The generating function is $$ \sum_{s_1,s_2, s_3} {s_1 + s_2-1 \choose s_2} {s_2+ s_3-1 \choose s_3} x^{s_1+s_2+s_3}.$$
$$ \sum_{s_3} {s_2+ s_3-1 \choose s_3} x^{s_3} = \left( \frac{1}{1-x}\right)^{s_2}$$.
Then the sum over the $s_2$ variable is
$$ \sum_{s_2} {s_1 + s_2-1 \choose s_2}\left( \frac{x}{1-x}\right)^{s_2} = \left( \frac{1}{1- \frac{x}{1-x}} \right)^{s_1} = \left( \frac{1-x}{1-2x} \right)^{s_1}$$
and the sum over just the $s_1$ variable is
$$ \sum_{s_1} \left( \frac{x-x^2}{1-2x}\right)^{s_1} = \frac{1}{1- \frac{x-x^2}{1-2x}}=\frac{1-2x}{1-3x+x^2}.$$
However, we need to remove the terms when $s_1,s_2$ or $s_3$ is zero. Because of the binomial coefficients, if $s_1$ vanishes then $s_2$ vanishes and if $s_2$ vanishes then $s_3$ vanishes, so it suffices to remove the terms with $s_3=0$, which are
$$ \sum_{s_1,s_2} {s_1 + s_2-1 \choose s_2} x^{s_1+s_2}= \frac{1-x}{1-2x}$$ by the same logic.
So the full generating function is $$ \frac{1-2x}{1-3x+x^2} - \frac{1-x}{1-2x}.$$
Your sum is then the coefficient of $x^{n-1}$ in this series. To get this, as EFinat-S suggests we may use partial fractions.
$$ \frac{1-2x}{1-3x+x^2} - \frac{1-x}{1-2x} = \frac{- 2 + \sqrt{5} }{1- \frac{3 + \sqrt{5}}{2} x} + \frac{-2-\sqrt{5} }{1- \frac{3 - \sqrt{5}}{2} x} - \frac{1/2}{1-2x} - \frac{1}{2} $$
which will match the expression Carlo Beenaker gave.

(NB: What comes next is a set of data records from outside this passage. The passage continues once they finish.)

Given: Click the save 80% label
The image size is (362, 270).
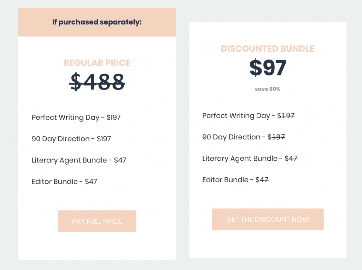Looking at the screenshot, I should point(268,89).
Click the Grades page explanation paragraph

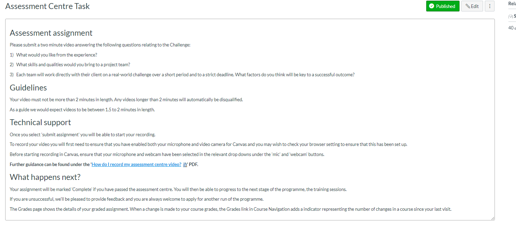tap(230, 209)
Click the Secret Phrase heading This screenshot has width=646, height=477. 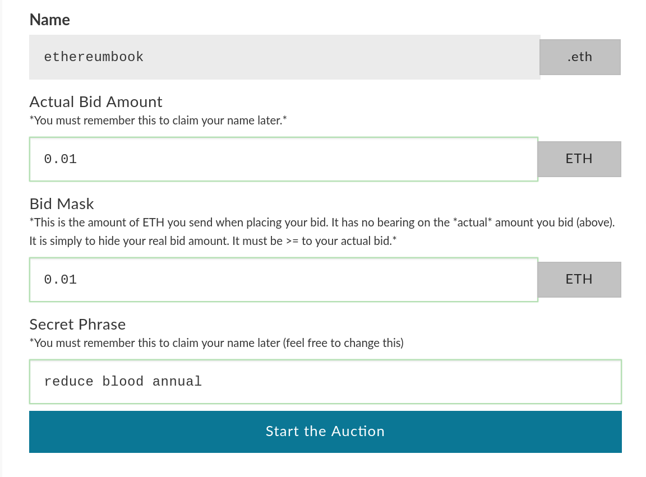[77, 324]
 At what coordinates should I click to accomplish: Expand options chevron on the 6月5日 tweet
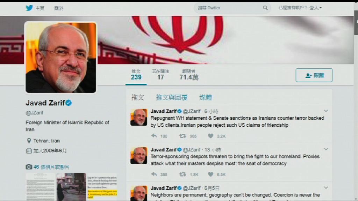[326, 188]
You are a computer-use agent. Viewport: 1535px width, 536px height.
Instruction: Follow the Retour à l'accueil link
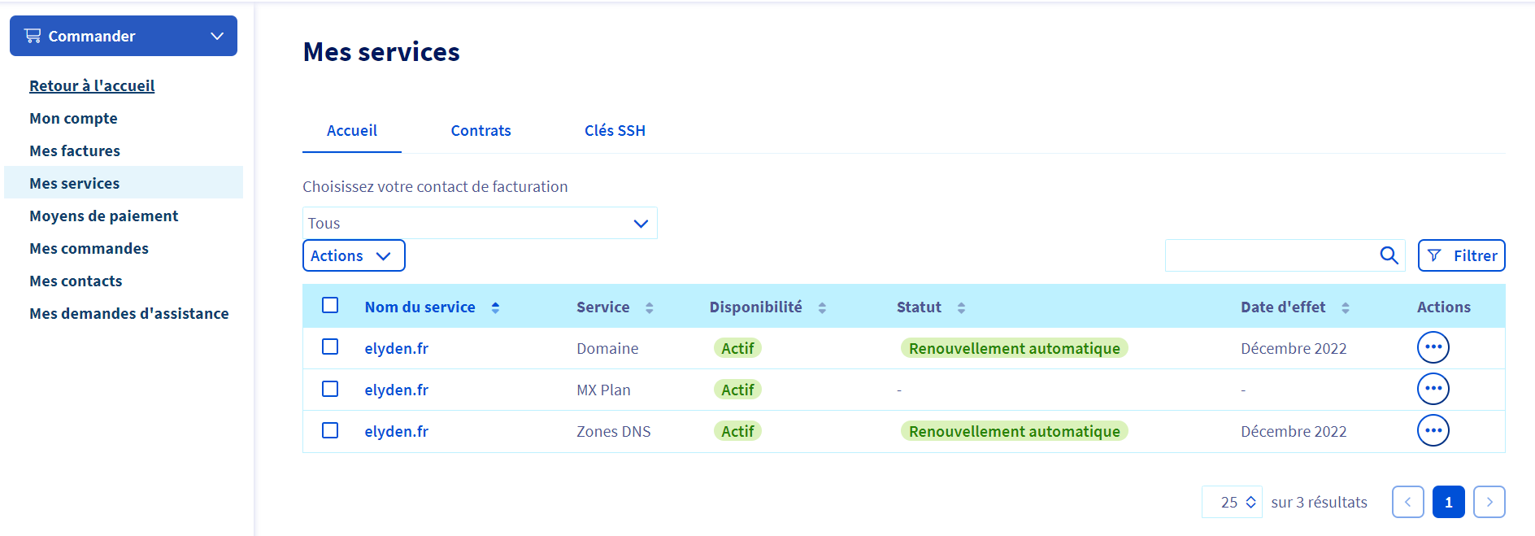(92, 86)
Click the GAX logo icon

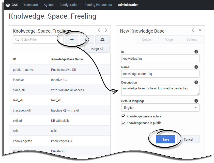(8, 5)

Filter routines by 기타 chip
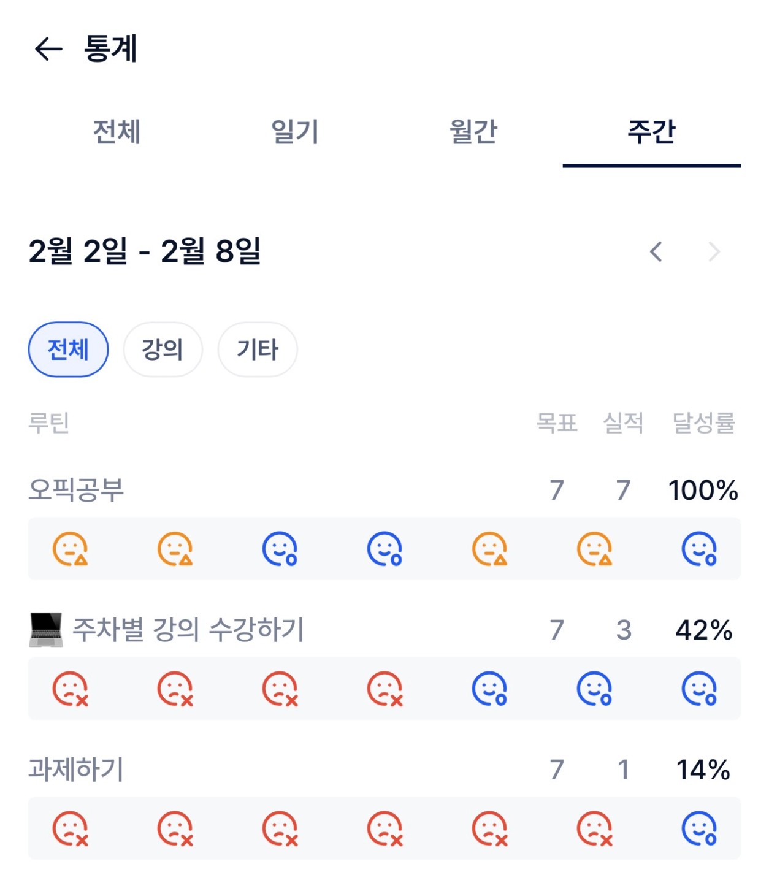point(258,350)
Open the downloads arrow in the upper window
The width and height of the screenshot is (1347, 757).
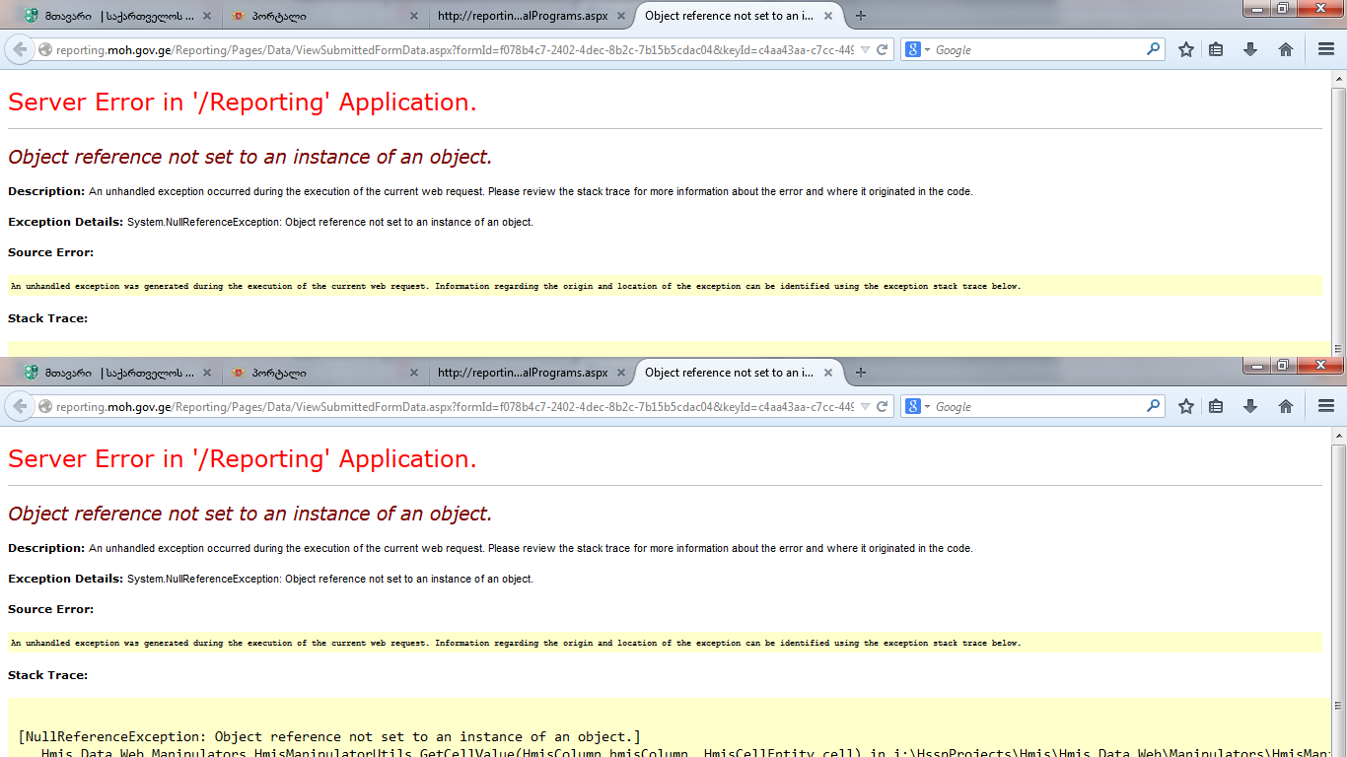click(1250, 49)
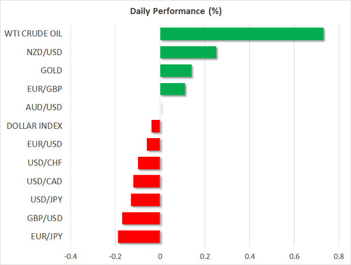
Task: Click the 0.8 x-axis tick label
Action: tap(338, 256)
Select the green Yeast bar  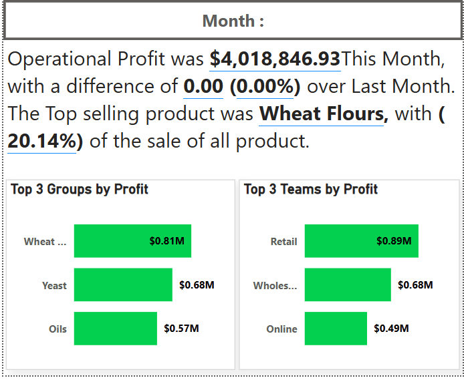(123, 285)
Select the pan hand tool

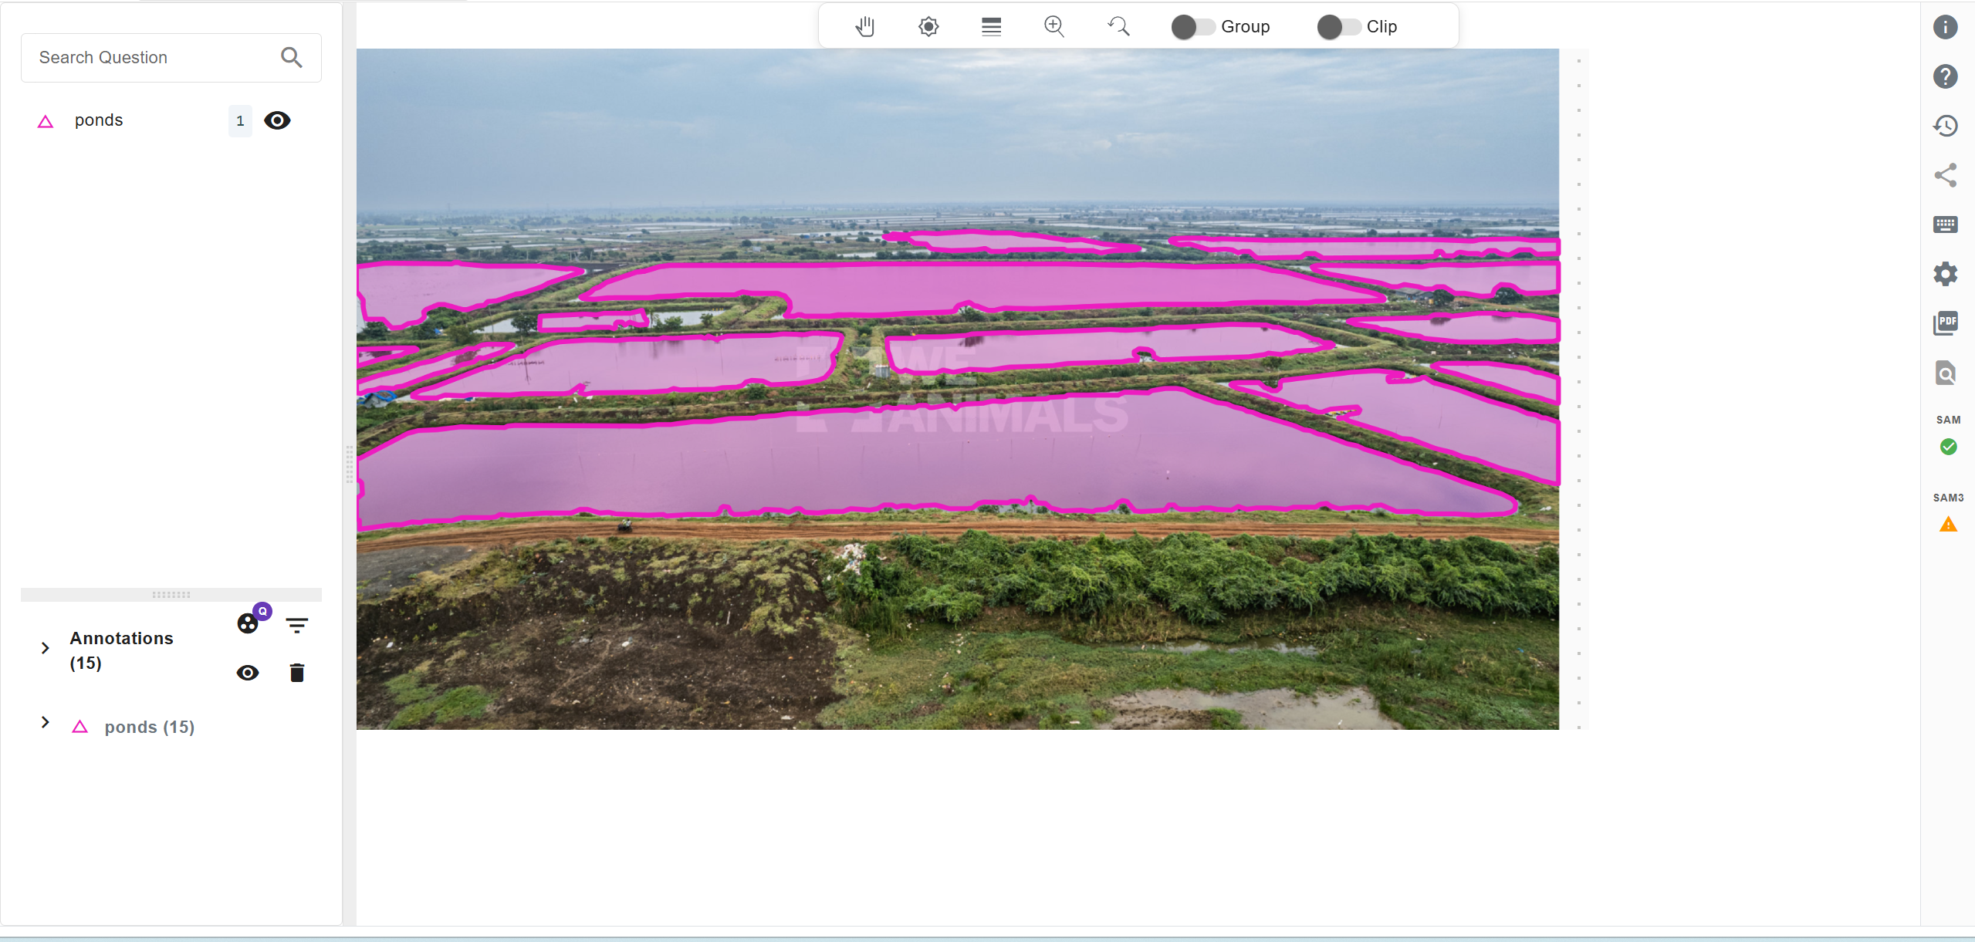coord(865,27)
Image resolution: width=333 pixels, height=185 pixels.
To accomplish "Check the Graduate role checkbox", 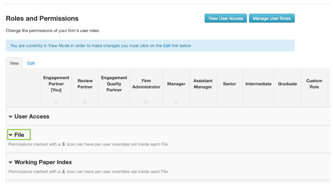I will [287, 102].
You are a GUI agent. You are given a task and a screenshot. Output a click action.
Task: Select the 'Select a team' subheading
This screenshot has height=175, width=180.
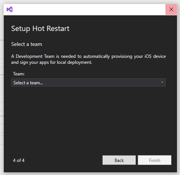point(27,44)
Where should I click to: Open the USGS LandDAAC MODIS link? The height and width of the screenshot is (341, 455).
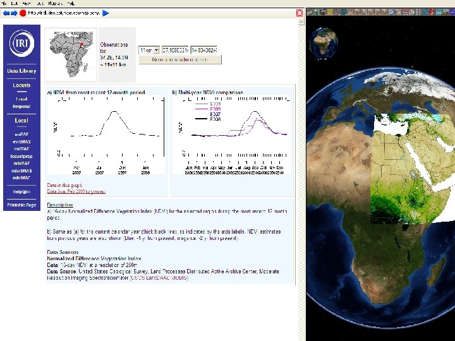point(159,278)
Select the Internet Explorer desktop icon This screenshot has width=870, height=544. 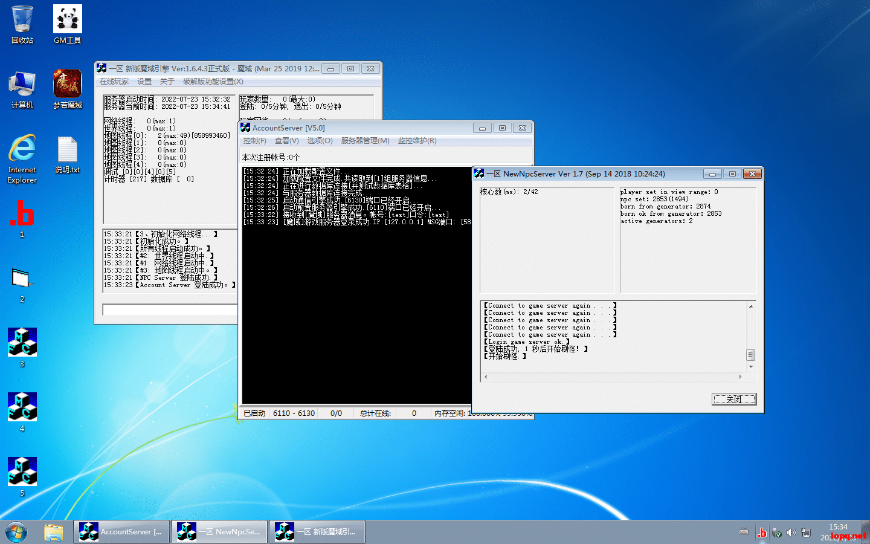coord(22,150)

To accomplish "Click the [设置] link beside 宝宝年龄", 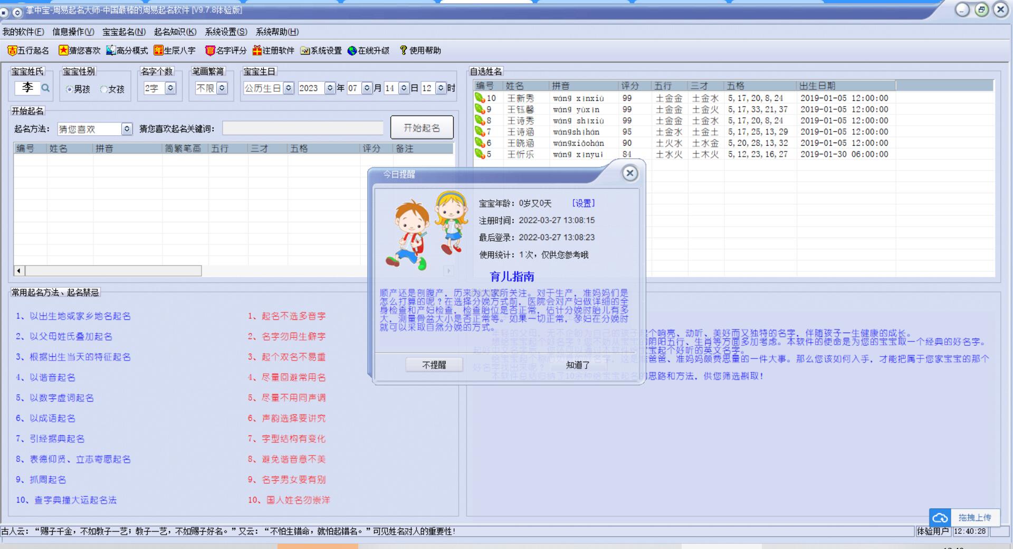I will 583,203.
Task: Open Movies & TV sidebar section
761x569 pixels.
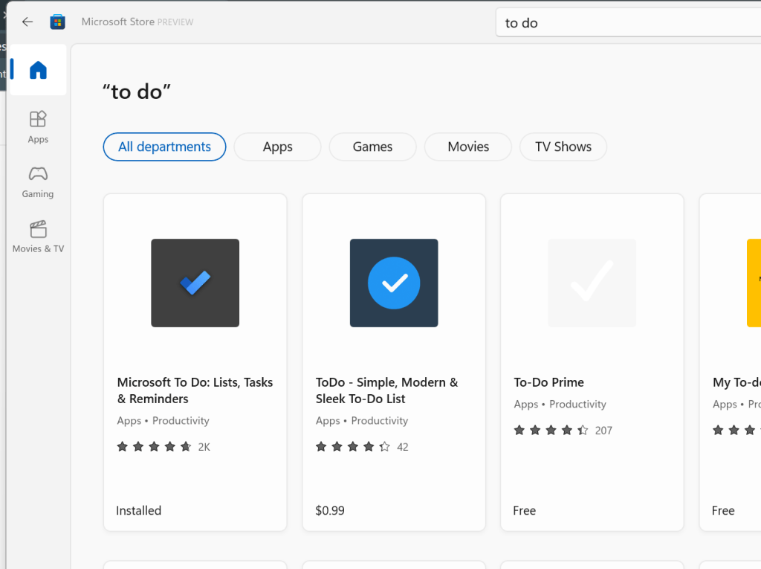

Moreover, this will generalize to the analogue with $s_1,\dots,s_k$, giving a rational generating function. There is a straightforward enumerative interpretation, along the lines of the OEIS reference Carlo found as length $2(n-1)$ depth $k$ nested balanced parantheses expressions / plane trees / Dyck paths, which will thus be related to a column ofOEIS A080936.